The truth: I understand that not everyone’s up for the challenge of building their own website, or have a web designer on hand to do it for them. However, you can tap into local resources that you already have that you may not realize. For example, there may be a guy who lives down the street from you who’s a whiz at building websites and willing to barter with you (exchange a service for a service). If you start asking around and doing some research, you’ll have your website done in no time.
Another issue that many artists run into is not knowing what direction to go in when it comes to creating their website. They don’t know how it should look or what type of content to include.
Again, this is when research comes into play.

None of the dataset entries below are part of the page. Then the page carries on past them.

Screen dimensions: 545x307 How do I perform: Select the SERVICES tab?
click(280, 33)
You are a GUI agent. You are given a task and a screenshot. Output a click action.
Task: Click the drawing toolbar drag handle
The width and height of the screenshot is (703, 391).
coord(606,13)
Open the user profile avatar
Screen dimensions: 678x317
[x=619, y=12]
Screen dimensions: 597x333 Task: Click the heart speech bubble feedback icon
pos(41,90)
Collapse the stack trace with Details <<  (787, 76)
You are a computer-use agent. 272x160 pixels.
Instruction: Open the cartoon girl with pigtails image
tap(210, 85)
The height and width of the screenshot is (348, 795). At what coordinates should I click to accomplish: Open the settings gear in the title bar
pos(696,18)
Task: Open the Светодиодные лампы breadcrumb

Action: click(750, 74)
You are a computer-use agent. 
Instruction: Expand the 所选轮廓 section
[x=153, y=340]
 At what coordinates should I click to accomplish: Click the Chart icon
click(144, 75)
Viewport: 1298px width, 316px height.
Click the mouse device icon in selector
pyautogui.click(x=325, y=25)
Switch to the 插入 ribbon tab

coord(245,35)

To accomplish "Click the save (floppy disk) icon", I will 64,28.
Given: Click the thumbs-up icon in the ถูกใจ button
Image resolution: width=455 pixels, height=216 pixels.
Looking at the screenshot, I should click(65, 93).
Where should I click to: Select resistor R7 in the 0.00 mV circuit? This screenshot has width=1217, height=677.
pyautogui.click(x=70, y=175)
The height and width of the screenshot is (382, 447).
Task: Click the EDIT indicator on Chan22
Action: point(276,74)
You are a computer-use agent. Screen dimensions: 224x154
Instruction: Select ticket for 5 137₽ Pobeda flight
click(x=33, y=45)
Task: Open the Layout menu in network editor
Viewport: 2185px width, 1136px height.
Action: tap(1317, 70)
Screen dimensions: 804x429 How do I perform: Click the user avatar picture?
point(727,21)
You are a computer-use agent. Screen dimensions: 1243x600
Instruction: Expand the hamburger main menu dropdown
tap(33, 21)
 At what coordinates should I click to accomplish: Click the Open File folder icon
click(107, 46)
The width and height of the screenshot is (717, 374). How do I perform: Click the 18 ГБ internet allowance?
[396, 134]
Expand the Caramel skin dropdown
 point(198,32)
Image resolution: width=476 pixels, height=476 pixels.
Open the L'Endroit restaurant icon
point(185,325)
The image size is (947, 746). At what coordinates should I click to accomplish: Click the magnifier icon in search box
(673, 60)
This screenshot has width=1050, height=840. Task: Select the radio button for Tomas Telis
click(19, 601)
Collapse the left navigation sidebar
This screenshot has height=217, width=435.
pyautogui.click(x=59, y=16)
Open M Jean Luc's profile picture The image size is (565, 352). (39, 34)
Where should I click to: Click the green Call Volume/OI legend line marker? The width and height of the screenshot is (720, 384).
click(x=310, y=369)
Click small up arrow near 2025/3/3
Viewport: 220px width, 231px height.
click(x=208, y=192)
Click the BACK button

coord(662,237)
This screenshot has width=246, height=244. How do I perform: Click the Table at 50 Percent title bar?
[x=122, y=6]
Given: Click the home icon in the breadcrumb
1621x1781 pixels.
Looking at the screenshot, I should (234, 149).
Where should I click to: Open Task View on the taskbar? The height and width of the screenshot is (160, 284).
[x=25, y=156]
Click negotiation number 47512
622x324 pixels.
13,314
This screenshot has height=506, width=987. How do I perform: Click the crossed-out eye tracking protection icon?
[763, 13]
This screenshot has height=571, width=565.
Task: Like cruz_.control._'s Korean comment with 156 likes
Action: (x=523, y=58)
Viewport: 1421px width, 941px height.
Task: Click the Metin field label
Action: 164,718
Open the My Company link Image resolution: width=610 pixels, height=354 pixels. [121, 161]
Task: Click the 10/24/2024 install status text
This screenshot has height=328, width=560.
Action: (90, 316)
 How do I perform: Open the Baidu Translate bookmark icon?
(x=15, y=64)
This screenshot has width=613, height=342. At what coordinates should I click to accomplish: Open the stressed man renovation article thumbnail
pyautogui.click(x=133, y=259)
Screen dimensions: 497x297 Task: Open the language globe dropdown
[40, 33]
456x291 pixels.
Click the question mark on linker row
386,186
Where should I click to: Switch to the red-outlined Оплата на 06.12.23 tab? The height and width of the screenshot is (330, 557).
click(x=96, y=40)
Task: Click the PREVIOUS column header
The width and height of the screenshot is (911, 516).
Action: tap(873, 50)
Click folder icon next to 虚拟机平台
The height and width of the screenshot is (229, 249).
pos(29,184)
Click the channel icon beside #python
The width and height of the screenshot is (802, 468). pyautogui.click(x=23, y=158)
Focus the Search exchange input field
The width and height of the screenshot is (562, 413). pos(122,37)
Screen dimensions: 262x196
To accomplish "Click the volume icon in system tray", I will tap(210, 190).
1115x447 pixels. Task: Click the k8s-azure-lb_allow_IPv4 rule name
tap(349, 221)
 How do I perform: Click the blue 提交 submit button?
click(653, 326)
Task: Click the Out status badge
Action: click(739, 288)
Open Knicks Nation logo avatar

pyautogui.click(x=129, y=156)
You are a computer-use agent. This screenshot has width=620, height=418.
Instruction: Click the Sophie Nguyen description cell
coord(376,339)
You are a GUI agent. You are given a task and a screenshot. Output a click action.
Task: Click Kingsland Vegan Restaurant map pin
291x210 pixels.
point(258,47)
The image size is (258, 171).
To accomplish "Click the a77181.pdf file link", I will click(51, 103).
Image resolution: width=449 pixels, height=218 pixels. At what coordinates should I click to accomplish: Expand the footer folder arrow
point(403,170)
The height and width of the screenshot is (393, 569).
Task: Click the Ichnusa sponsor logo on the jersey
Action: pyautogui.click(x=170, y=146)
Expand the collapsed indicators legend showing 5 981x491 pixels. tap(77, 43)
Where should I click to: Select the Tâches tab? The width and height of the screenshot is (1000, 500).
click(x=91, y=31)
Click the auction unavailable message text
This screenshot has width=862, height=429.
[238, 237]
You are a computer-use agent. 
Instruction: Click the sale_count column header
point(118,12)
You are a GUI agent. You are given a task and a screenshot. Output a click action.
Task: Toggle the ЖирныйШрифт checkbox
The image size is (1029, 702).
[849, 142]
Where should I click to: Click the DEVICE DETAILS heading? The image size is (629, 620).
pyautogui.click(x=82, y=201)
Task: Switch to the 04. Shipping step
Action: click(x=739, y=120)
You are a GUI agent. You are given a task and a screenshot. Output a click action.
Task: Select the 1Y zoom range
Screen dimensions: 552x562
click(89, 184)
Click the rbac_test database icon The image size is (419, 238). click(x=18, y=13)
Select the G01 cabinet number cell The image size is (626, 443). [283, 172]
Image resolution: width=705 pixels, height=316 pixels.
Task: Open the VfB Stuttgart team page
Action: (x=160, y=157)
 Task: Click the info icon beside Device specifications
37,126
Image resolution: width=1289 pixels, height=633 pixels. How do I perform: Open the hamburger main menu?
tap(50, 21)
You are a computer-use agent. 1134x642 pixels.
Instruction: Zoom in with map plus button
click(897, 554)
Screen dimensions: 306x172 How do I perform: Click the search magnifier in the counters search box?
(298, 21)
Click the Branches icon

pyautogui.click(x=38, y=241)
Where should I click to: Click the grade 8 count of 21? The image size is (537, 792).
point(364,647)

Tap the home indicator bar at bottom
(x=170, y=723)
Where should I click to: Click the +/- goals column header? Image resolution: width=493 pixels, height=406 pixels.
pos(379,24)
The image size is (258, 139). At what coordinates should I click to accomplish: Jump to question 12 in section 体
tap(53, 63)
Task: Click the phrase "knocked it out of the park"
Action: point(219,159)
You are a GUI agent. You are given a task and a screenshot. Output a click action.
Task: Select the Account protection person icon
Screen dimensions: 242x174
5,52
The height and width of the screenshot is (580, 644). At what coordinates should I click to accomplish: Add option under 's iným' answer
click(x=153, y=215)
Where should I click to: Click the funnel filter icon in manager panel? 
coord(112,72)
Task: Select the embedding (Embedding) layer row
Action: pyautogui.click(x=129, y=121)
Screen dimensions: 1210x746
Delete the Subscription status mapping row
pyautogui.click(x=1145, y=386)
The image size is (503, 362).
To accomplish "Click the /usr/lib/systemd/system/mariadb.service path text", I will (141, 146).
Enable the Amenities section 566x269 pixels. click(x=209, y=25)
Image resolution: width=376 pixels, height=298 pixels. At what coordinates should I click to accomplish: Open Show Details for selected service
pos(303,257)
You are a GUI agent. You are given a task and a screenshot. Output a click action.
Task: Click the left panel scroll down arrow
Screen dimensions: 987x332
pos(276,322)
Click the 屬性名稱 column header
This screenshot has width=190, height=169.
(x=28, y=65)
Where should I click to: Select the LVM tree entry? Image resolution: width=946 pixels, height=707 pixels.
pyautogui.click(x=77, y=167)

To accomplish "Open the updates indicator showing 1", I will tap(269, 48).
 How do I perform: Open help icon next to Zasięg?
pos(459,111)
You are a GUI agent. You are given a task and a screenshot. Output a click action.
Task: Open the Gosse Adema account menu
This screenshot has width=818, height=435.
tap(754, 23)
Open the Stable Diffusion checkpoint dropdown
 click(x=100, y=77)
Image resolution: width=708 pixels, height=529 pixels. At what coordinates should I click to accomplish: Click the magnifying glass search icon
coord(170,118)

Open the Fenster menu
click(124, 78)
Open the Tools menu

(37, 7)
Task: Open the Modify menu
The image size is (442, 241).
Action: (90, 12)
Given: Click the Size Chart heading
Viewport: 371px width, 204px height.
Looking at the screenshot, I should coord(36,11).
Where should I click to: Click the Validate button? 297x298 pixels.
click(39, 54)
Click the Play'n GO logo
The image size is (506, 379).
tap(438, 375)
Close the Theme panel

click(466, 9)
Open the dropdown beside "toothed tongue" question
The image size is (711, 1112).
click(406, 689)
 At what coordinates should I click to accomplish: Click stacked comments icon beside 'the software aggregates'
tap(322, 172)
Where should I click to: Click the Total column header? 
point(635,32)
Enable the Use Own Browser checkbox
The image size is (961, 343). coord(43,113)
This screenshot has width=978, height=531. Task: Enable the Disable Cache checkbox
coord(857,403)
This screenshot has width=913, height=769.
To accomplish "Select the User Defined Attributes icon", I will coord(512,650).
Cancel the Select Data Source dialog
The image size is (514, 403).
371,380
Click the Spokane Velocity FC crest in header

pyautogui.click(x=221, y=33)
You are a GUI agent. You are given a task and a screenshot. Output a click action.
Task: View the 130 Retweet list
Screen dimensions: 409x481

As I mentioned before, you’re going to have to buckle down and do your homework which involves clicking around Al Gore’s internet for a little inspiration.
Below are some great examples of artist websites that will hopefully inspire you to get started on your site today.
As you explore these sites, I want you to pay attention to the content and layout rather than who the artist is.
Anderson Paak: andersonpaak.com
Vince Staples: vincestaples.com
Chance The Rapper: chanceraps.com
Rico Nasty: www.riconastymusic.com
Although these websites are completely different from one another, they all have key components which include: a bio, photos, music links, videos, and social media handles. Some cool extra additions are: news updates, tour dates, interviews and/or features, options to sign up for a newsletter, and link to merch store.
Whether you go the simple or elaborate route, you can really shape your website into whatever you desire because it’s YOURS.
So instead of waiting for the next social media platform to crash, change the rules, or shut down altogether, take control of your online brand by getting a website and setting yourself up to really win this year.